ALLERTA ROSSA PER IL RISCHIO?
Il massiccio "dumping" di 29.600 milioni di dollari in obbligazioni da parte del Giappone pone a
#bitcoin contro le corde
Il mercato cripto si trova ad affrontare un vento contrario macroeconomico di prim'ordine. Il Giappone, il maggiore creditore estero degli Stati Uniti, ha eseguito la sua maggiore vendita netta trimestrale di debito statunitense dal 2022, disfandosi di 29.600 milioni di dollari in obbligazioni del Tesoro, agenzie e autorità locali.
Questo esodo massivo di capitale asiatico sta spingendo i rendimenti delle obbligazioni verso l'alto, riducendo l'attrattiva immediata per gli asset di rischio come Bitcoin.
Il detonatore della vendita: Un’improvvisa escalation dei prezzi globali del petrolio ha completamente stravolto le aspettative sui tassi di interesse della Federal Reserve
#Fed , erodendo il valore e l'attrattiva delle posizioni esistenti in obbligazioni statunitensi.
Il capitale torna a casa: Dopo anni con tassi di interesse vicini allo zero che costringevano le istituzioni nipponiche a cercare rendimento all'estero, il panorama in Giappone è cambiato radicalmente:
Il rendimento dell'obbligazione sovrana giapponese (JGB) a 10 anni ha superato il 2,6% (il suo livello più alto dal 1997).
Il rendimento a 30 anni ha raggiunto un attraente 4%.

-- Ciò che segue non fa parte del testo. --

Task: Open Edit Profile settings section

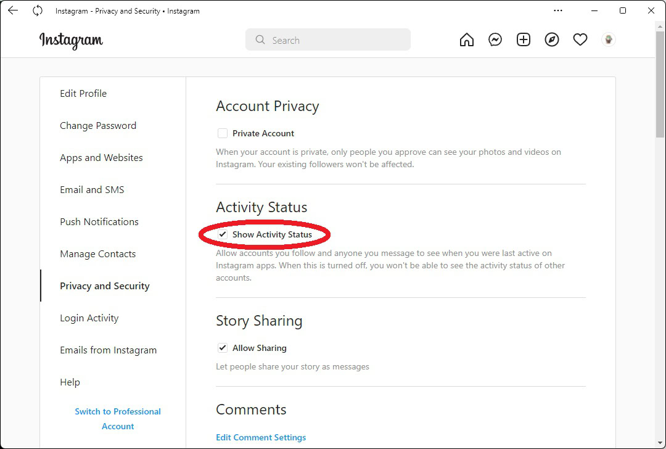Action: coord(83,94)
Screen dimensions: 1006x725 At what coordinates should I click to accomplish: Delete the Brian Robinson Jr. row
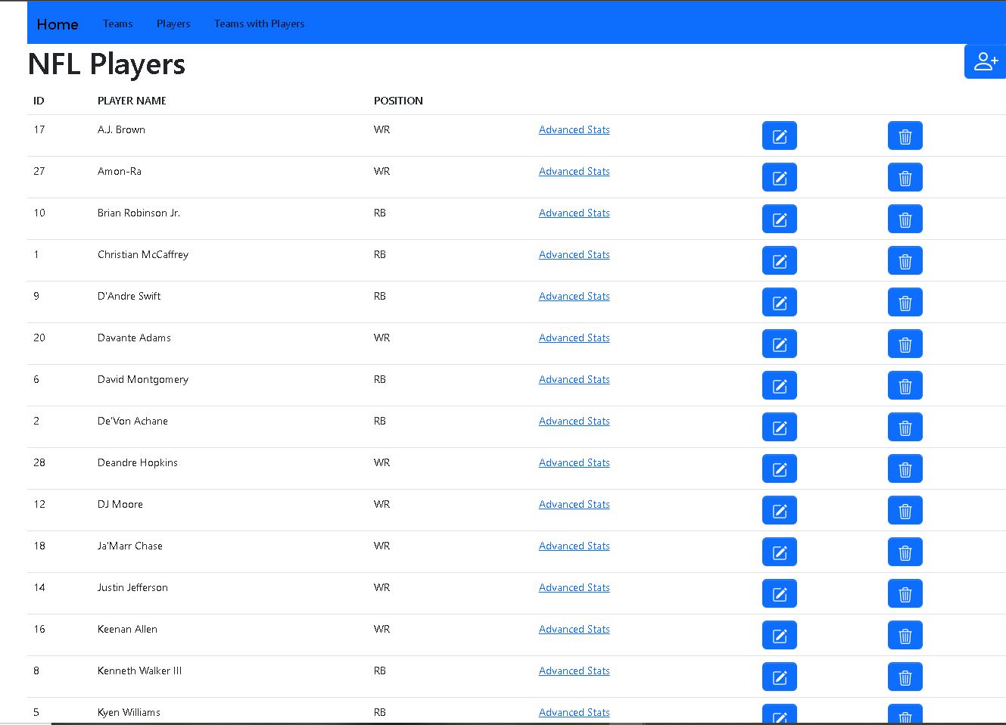[905, 219]
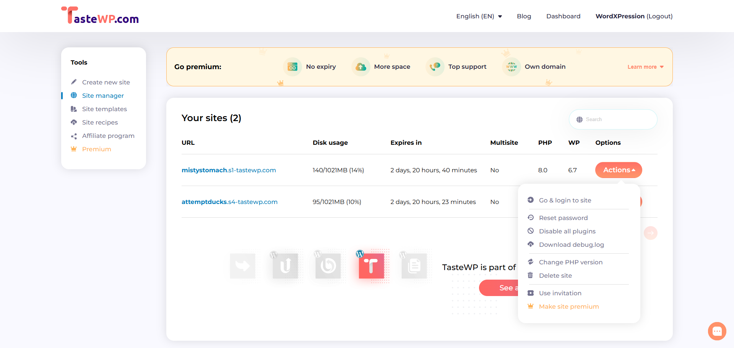Screen dimensions: 734x348
Task: Click the trash icon for Delete site
Action: coord(530,275)
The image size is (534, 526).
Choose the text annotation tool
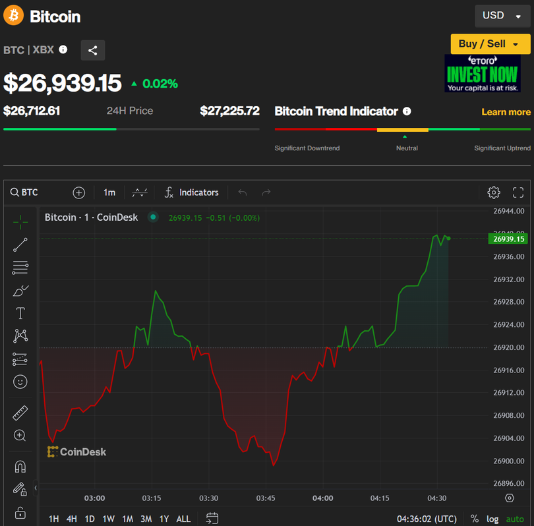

Il ritiro della Banca del Giappone (BOJ): La banca centrale nipponica ha accelerato questo esodo riducendo drasticamente i suoi acquisti mensili di debito nazionale, passando da 5,7 trilioni di yen nell'agosto 2024 a solo 2,9 trilioni di yen. Rimuovendo questo "tetto" artificiale, i rendimenti domestici sono schizzati in alto, richiamando il denaro indietro.
Il peso dei titani: Nonostante abbia liquidato circa il 2,4% del suo portafoglio in questo trimestre, il Giappone rimane saldamente il leader estero del debito degli USA con 1,24 trilioni di dollari, superando il Regno Unito (897,300 milioni di dollari) e la Cina continentale (693,300 milioni di dollari).